From Table 6, we see that the average CV of clinical pathways is about 0.45. The average CV of the original DBC codes given by the medical specialist is 1.63 using 24,417 distinct codes! Hence, the clinical pathways segment the DBC data set into a smaller number of more homogeneous groups.

Step 2: Determining the relation between clinical pathways and the DBC codes and refining treatment type

After having identified the clinical pathways, each DBC in the central data warehouse has two labels, a label corresponding to the DBC code of the DBC and a clinical pathway label. As discussed before, the DBC codes segment the set of DBCs in a huge number of cost inhomogeneous subsets of care episodes, whereas the care paths segment the episodes in a small number of cost homogeneous subsets. The relation between DBC code labels and clinical pathway labels can be visualized as shown in Fig. 9. Here, we see how the episodes with the same DBC code are distributed over different clinical pathways. If a DBC code is distributed over many clinical pathways, such as DBC code 3 in the example, then the DBC code represents an inhomogeneous set of DBCs. By representing the relation between DBC codes and clinical pathways as in Fig. 9, we have a useful tool to increase the cost homogeneity of the DBC codes and to cluster DBCs in a small number of product groups.

Fig. 9
figure 9

Distribution of DBCs over clinical pathways (named care paths in this figure). Example for 4 DBC codes (labelled DBC 1 to DBC 4). The grey value in each block reflects the percentage of DBCs with code x that are also in clinical pathway y. For example, 100% of the DBCs that have been registered under code DBC 1 are also in clinical pathway 74. DBC code 2 is distributed 50-50% over clinical pathways 74 and 341. The index of each clinical pathway corresponds to average costs of the DBCs in the path

The cost homogeneity of DBC codes is increased by refining the treatment type component of the code so that the relation between DBC codes and clinical pathways becomes less fuzzy (e.g., DBC3 in Fig. 9). As an example, the former treatment component in the DBC codes of General Surgery specifies whether the treatment is conservative (without surgery) or with surgery. The most important refinement is that we include the setting of the treatment, i.e., whether the surgery was in ambulatory care, day care, or clinical care. In General Surgery, this refinement decreased the average cost inhomogeneity (=standard deviation/mean) of the DBCs from 1.05 to 0.53! A similar reduction of the cost inhomogeneity with a factor 2 has also been established for other medical specialties.Footnote 11

The task of refining the DBC code is done with great care.
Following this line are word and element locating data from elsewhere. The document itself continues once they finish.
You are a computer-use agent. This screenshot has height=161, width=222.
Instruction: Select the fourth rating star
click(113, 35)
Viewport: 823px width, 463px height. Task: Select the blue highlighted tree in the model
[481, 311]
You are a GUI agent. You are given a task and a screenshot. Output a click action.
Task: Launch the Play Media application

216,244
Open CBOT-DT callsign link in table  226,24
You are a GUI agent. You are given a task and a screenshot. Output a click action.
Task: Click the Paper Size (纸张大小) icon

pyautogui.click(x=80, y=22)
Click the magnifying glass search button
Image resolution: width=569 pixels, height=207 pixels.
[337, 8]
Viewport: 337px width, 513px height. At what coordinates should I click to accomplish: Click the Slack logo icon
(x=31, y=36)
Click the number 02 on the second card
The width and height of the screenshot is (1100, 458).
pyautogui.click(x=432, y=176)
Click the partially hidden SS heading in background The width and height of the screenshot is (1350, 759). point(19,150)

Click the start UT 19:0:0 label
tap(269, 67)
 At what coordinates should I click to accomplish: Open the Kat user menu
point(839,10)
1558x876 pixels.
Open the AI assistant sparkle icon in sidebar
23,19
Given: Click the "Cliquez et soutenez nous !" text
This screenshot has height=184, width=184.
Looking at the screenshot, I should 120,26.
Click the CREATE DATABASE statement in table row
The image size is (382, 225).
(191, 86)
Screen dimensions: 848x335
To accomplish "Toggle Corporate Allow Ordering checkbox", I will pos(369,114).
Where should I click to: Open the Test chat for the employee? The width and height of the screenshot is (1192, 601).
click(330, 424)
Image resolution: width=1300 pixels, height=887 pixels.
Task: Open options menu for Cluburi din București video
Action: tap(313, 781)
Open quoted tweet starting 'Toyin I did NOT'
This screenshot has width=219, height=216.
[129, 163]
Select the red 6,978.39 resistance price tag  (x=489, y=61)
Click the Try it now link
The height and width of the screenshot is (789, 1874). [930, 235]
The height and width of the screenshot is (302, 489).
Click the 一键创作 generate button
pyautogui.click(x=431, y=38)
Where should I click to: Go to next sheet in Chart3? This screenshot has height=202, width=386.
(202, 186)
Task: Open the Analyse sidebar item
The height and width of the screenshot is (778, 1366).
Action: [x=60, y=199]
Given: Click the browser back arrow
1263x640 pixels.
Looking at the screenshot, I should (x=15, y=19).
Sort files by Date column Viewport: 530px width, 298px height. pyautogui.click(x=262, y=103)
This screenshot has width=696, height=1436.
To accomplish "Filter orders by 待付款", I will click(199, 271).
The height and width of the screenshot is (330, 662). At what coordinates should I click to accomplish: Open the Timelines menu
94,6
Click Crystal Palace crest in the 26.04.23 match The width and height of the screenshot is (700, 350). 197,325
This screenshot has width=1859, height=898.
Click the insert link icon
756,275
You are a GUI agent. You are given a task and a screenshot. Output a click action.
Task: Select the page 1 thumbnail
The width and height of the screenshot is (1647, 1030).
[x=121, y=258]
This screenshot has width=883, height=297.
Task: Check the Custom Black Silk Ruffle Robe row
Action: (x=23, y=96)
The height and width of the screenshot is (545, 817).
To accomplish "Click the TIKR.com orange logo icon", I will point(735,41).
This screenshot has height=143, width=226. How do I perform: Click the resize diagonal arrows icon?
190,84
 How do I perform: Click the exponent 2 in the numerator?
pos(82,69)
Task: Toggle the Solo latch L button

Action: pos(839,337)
On the one hand, we have the inhomogeneity problem caused by the fact that some DBC codes are not specific enough, and on the other hand, there is a danger in making the DBC codes too specific. Both situations could lead to unwanted incentives like cherry picking, i.e., refusing to help patients who are expected to generate more costs than the reference price, and up-coding, i.e., if it is not clear to which product a care episode should be assigned, it is tempting to choose the most expensive one.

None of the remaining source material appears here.